Biphenotypic Acute Leukemia Treated With Acute Myeloid Leukemia Regimens: A Case Series


Serefhanoglu S., BÜYÜKAŞIK Y., GÖKER H., SAYINALP N., ÖZCEBE O. İ.

JOURNAL OF THE NATIONAL MEDICAL ASSOCIATION, vol.101, no.3, pp.270-272, 2009 (Peer-Reviewed Journal) identifier identifier identifier

  • Publication Type: Article / Article
  • Volume: 101 Issue: 3
  • Publication Date: 2009
  • Doi Number: 10.1016/s0027-9684(15)30857-9
  • Journal Name: JOURNAL OF THE NATIONAL MEDICAL ASSOCIATION
  • Journal Indexes: Science Citation Index Expanded, Scopus
  • Page Numbers: pp.270-272

Abstract

This study retrospectively analyzed 8 cases of biphenotypic acute leukemia (BAL) in respect of morphology, immune phenotype, karyotype, and clinical manifestations.
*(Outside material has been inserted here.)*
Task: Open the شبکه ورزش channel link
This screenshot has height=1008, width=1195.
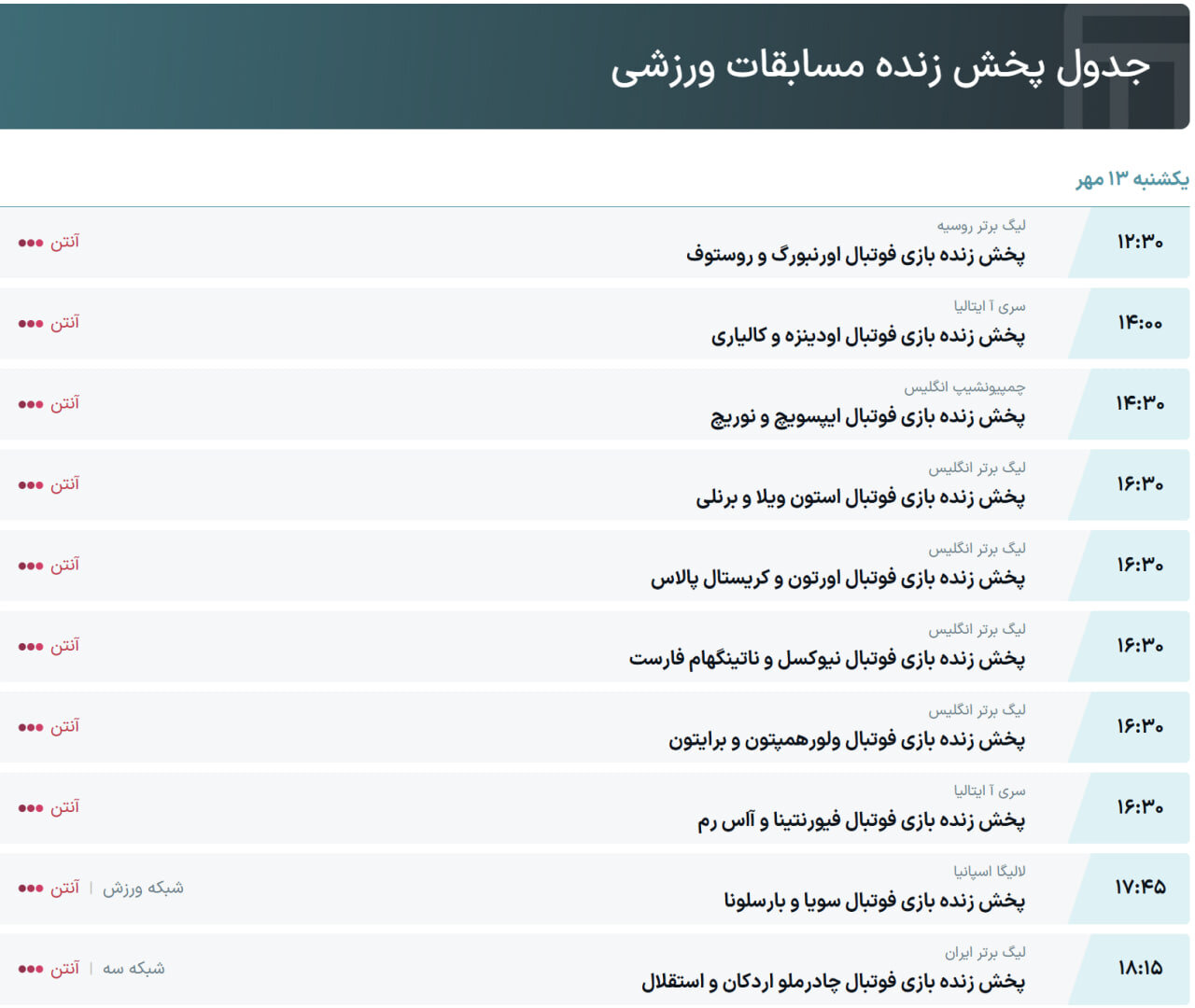Action: pos(143,888)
Six patients had myeloid plus T lymphoid, and 2 cases had myeloid plus B-lymphoid immune phenotypic markers. Because selection of an antileukemic chemotherapy regimen for acute leukemia is largely based on whether a case is classified as myeloid or lymphoid, the presence of markers for both lineages may have important implications for treatment. However, there is no consensus yet on chemotherapy for patients with BAL. All of our patients were treated with regimens designed for acute myeloid leukemia (AML). Five patients were treated with high-dose cytarabine plus mitoxantrone and 3 achieved complete remission. Two patients treated with idarubicin plus cytarabine. Both of them achieved complete remission. One case was given cytarabine plus mitoxantrone and achieved complete remission. Consequently, 6 out of 8 BAL patients achieved complete remission with AML-type regimens.